* _PROBLEM_
Copy the Singapore essay from "It wasn’t a" up to and including "to broadcast media.", substituting "prosperous" for "flourishing".
[begin QUOTED PASSAGE]
Singapore’s Golden Era

A longtime friend, L,  visited from Singapore some time in the middle of this month and a group of Japanese friends whom we met in Singapore gathered together for a dinner. L can probably be considered an elite. He got his second class upper honors in law from UK, and is now employed at a huge law firm in Singapore in his first year. He is also giving private consultations to a Japanese restaurant owner back home who is giving him part ownership of the restaurant for the free consultations he provides. He was approached by another American law firm offering him better pay and a Japanese bank has also approached him offering him a position in investment banking in Tokyo with extremely attractive remuneration, both of which he has declined. The latter being the more surprising decision since he loves Japan enough to travel here almost two times every year. His decision to not take the job in Japan also made one of our friends ask why I chose to move to Japan.

It wasn’t a new question. Not even from her. And I guess she could tell it from my face when I showed the “this question again?” look without realizing. Immediately, she followed up with “many people move out of their country when it is not doing very well, or when it is doing just OK, but Singapore is at its flourishing years, yet you chose to move out.” L followed up with, “this is said to be Singapore’s Golden Era.” I’m not sure how much you agree, but if you look at the economic development, it is hard to disagree in spite of all the other problems that may be occurring in the city state. Seeing a TV program in Japan promoting Singapore is nothing new this past couple of years, and many people I met at random have visited Singapore, are visiting Singapore, or want to visit Singapore thanks to broadcast media.
[end QUOTED PASSAGE]
[begin SUPPLIED ENTRIES]
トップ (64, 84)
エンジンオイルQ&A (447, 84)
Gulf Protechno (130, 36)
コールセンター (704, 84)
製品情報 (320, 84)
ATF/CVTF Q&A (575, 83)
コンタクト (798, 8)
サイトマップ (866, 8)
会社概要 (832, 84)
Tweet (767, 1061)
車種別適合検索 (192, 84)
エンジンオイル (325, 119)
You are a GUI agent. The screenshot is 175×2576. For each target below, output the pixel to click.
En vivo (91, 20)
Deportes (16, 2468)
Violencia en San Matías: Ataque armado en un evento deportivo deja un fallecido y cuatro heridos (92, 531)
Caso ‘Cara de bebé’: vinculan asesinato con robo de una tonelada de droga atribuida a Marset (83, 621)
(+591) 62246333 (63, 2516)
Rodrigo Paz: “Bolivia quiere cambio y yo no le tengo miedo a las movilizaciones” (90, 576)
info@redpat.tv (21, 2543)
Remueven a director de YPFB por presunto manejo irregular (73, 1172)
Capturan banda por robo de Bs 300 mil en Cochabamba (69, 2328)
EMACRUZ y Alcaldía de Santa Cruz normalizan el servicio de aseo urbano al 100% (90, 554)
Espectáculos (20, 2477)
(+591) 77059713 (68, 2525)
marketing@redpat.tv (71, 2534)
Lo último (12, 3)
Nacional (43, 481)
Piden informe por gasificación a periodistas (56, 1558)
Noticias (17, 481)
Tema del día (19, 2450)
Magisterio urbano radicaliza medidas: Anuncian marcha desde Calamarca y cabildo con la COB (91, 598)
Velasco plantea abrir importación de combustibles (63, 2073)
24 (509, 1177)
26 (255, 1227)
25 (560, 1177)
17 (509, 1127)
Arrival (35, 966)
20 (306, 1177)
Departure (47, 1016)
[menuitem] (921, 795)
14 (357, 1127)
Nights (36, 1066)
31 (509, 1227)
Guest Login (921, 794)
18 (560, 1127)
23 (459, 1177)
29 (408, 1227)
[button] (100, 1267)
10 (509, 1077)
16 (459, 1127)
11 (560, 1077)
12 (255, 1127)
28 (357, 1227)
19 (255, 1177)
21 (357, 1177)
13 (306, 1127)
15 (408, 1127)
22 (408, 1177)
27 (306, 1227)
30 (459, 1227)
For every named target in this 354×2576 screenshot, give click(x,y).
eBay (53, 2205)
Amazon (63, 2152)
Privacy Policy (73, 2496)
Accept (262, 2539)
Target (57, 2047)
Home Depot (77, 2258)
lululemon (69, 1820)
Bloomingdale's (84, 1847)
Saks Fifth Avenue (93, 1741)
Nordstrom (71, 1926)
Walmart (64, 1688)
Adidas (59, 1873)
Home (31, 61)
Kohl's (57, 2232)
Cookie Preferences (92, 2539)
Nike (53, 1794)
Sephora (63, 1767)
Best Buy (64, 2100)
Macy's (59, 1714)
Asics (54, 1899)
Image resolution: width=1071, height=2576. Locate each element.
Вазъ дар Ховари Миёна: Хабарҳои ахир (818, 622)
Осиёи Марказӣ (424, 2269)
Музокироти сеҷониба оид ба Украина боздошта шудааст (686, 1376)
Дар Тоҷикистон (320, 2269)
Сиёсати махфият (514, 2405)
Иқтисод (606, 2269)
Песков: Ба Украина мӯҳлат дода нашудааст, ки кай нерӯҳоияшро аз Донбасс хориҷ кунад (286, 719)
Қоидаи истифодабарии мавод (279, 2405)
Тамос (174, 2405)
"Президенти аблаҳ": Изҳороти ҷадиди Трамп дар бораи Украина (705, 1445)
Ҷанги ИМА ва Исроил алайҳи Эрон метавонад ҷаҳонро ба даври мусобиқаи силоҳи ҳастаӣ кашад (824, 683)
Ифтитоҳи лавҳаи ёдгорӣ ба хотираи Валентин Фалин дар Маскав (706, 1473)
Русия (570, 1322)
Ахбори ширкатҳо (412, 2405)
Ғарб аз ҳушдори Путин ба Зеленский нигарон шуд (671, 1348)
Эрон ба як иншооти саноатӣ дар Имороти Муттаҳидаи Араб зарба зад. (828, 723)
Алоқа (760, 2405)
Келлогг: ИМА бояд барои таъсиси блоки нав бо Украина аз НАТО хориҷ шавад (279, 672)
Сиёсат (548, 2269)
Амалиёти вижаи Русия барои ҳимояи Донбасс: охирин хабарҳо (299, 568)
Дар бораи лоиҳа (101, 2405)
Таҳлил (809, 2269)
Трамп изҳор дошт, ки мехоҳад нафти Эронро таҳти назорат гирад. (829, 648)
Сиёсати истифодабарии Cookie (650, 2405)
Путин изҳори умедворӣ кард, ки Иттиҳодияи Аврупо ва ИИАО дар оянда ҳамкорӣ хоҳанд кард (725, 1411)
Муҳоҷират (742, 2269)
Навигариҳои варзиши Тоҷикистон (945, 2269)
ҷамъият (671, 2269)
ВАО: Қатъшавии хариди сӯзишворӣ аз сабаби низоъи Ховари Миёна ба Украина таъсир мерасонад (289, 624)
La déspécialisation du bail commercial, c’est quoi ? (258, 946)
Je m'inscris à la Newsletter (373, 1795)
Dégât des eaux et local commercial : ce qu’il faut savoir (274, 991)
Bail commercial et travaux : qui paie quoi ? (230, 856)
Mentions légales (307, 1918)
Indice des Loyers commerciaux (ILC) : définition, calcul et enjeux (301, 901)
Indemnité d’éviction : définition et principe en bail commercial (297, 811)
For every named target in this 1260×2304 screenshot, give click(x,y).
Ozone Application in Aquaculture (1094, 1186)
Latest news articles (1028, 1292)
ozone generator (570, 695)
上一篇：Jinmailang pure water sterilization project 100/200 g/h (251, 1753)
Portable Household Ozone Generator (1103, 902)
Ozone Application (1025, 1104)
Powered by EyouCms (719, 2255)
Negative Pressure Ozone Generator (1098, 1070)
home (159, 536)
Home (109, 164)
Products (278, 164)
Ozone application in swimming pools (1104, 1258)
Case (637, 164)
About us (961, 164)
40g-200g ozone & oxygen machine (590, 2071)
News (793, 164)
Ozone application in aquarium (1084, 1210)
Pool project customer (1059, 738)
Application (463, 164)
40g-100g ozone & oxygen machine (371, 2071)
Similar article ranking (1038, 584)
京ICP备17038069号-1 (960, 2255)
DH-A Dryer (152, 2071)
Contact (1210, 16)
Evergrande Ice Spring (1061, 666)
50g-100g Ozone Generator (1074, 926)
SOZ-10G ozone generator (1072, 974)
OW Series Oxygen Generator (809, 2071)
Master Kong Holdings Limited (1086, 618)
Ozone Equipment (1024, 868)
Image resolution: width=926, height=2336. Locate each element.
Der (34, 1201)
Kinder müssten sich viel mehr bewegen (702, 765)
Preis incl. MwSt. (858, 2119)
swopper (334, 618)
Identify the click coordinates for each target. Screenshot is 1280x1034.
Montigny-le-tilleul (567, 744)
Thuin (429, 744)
[end SUPPLIED ENTRIES]
* _FINISHED TASK_
It wasn’t a new question. Not even from her. And I guess she could tell it from my face when I showed the “this question again?” look without realizing. Immediately, she followed up with “many people move out of their country when it is not doing very well, or when it is doing just OK, but Singapore is at its prosperous years, yet you chose to move out.” L followed up with, “this is said to be Singapore’s Golden Era.” I’m not sure how much you agree, but if you look at the economic development, it is hard to disagree in spite of all the other problems that may be occurring in the city state. Seeing a TV program in Japan promoting Singapore is nothing new this past couple of years, and many people I met at random have visited Singapore, are visiting Singapore, or want to visit Singapore thanks to broadcast media.